---- Input for this task
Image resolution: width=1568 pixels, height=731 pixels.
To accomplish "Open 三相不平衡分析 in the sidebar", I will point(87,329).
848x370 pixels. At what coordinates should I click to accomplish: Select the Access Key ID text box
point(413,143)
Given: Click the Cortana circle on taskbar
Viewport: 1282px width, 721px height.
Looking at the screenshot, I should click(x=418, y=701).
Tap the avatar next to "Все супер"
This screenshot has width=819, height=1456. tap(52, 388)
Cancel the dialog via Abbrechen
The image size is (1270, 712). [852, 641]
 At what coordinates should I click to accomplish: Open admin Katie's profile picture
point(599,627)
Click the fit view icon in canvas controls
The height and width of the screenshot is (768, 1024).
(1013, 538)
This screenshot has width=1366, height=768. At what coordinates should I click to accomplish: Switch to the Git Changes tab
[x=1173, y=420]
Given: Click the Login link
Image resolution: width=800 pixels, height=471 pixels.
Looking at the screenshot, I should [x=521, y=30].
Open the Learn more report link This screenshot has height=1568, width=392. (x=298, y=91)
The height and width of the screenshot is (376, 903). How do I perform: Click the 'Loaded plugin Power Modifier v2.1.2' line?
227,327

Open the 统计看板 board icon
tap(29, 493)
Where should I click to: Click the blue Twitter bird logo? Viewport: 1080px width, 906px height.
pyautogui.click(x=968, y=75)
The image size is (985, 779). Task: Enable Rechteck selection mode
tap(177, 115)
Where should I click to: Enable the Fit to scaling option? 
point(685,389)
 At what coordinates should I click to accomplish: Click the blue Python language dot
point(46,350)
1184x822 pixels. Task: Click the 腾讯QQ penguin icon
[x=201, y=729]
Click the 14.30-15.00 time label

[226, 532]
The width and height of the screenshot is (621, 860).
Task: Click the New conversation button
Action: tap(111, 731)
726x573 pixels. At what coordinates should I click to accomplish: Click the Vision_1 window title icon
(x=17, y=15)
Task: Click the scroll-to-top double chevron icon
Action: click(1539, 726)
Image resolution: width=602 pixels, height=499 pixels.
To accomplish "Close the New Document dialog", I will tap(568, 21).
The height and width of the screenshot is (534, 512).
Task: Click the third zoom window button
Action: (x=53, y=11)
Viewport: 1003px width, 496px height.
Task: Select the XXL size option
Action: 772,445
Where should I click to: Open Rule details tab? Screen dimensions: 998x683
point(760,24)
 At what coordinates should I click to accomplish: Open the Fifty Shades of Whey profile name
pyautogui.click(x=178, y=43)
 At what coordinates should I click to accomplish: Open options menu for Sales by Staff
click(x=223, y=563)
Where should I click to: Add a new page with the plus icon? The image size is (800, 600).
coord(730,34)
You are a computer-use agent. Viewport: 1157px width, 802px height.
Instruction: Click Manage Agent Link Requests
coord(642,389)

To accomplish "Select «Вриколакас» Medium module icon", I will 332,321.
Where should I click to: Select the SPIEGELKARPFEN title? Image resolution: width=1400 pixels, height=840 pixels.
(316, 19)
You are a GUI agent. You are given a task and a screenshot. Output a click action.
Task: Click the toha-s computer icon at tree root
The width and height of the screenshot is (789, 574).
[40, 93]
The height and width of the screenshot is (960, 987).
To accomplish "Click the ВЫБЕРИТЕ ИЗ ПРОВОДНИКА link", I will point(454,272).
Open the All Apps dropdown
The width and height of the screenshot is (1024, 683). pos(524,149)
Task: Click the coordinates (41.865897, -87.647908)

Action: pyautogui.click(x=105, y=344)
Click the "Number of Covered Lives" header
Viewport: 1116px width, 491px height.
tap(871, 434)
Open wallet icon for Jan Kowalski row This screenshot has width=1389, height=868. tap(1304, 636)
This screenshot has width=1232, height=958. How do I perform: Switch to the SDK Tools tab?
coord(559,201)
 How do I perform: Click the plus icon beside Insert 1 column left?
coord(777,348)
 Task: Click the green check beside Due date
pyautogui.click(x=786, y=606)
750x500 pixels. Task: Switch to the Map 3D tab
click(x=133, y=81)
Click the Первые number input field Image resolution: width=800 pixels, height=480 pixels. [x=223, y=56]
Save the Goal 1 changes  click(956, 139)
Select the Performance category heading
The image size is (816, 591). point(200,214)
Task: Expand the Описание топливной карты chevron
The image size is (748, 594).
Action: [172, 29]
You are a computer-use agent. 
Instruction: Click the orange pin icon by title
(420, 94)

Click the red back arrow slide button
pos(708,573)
--------
Problem details - Retype all of the records above, keeping them identical.

Answer section -
Image resolution: width=1568 pixels, height=731 pixels.
To accomplish "Open 三相不平衡分析 in the sidebar", I will point(87,329).
848x370 pixels. At what coordinates should I click to accomplish: Select the Access Key ID text box
point(413,143)
Given: Click the Cortana circle on taskbar
Viewport: 1282px width, 721px height.
Looking at the screenshot, I should click(x=418, y=701).
Tap the avatar next to "Все супер"
This screenshot has width=819, height=1456. tap(52, 388)
Cancel the dialog via Abbrechen
The image size is (1270, 712). [852, 641]
 At what coordinates should I click to accomplish: Open admin Katie's profile picture
point(599,627)
Click the fit view icon in canvas controls
The height and width of the screenshot is (768, 1024).
(1013, 538)
This screenshot has width=1366, height=768. At what coordinates should I click to accomplish: Switch to the Git Changes tab
[x=1173, y=420]
Given: Click the Login link
Image resolution: width=800 pixels, height=471 pixels.
Looking at the screenshot, I should [x=521, y=30].
Open the Learn more report link This screenshot has height=1568, width=392. (x=298, y=91)
The height and width of the screenshot is (376, 903). How do I perform: Click the 'Loaded plugin Power Modifier v2.1.2' line?
227,327

Open the 统计看板 board icon
tap(29, 493)
Where should I click to: Click the blue Twitter bird logo? Viewport: 1080px width, 906px height.
pyautogui.click(x=968, y=75)
The image size is (985, 779). Task: Enable Rechteck selection mode
tap(177, 115)
Where should I click to: Enable the Fit to scaling option? 
point(685,389)
 At what coordinates should I click to accomplish: Click the blue Python language dot
point(46,350)
1184x822 pixels. Task: Click the 腾讯QQ penguin icon
[x=201, y=729]
Click the 14.30-15.00 time label

[226, 532]
The width and height of the screenshot is (621, 860).
Task: Click the New conversation button
Action: tap(111, 731)
726x573 pixels. At what coordinates should I click to accomplish: Click the Vision_1 window title icon
(x=17, y=15)
Task: Click the scroll-to-top double chevron icon
Action: click(1539, 726)
Image resolution: width=602 pixels, height=499 pixels.
To accomplish "Close the New Document dialog", I will tap(568, 21).
The height and width of the screenshot is (534, 512).
Task: Click the third zoom window button
Action: (x=53, y=11)
Viewport: 1003px width, 496px height.
Task: Select the XXL size option
Action: 772,445
Where should I click to: Open Rule details tab? Screen dimensions: 998x683
point(760,24)
 At what coordinates should I click to accomplish: Open the Fifty Shades of Whey profile name
pyautogui.click(x=178, y=43)
 At what coordinates should I click to accomplish: Open options menu for Sales by Staff
click(x=223, y=563)
Where should I click to: Add a new page with the plus icon? The image size is (800, 600).
coord(730,34)
You are a computer-use agent. Viewport: 1157px width, 802px height.
Instruction: Click Manage Agent Link Requests
coord(642,389)

To accomplish "Select «Вриколакас» Medium module icon", I will 332,321.
Where should I click to: Select the SPIEGELKARPFEN title? Image resolution: width=1400 pixels, height=840 pixels.
(316, 19)
You are a GUI agent. You are given a task and a screenshot. Output a click action.
Task: Click the toha-s computer icon at tree root
The width and height of the screenshot is (789, 574).
[40, 93]
The height and width of the screenshot is (960, 987).
To accomplish "Click the ВЫБЕРИТЕ ИЗ ПРОВОДНИКА link", I will point(454,272).
Open the All Apps dropdown
The width and height of the screenshot is (1024, 683). pos(524,149)
Task: Click the coordinates (41.865897, -87.647908)

Action: pyautogui.click(x=105, y=344)
Click the "Number of Covered Lives" header
Viewport: 1116px width, 491px height.
tap(871, 434)
Open wallet icon for Jan Kowalski row This screenshot has width=1389, height=868. tap(1304, 636)
This screenshot has width=1232, height=958. How do I perform: Switch to the SDK Tools tab?
coord(559,201)
 How do I perform: Click the plus icon beside Insert 1 column left?
coord(777,348)
 Task: Click the green check beside Due date
pyautogui.click(x=786, y=606)
750x500 pixels. Task: Switch to the Map 3D tab
click(x=133, y=81)
Click the Первые number input field Image resolution: width=800 pixels, height=480 pixels. [x=223, y=56]
Save the Goal 1 changes  click(956, 139)
Select the Performance category heading
The image size is (816, 591). point(200,214)
Task: Expand the Описание топливной карты chevron
The image size is (748, 594).
Action: [172, 29]
You are a computer-use agent. 
Instruction: Click the orange pin icon by title
(420, 94)

Click the red back arrow slide button
pos(708,573)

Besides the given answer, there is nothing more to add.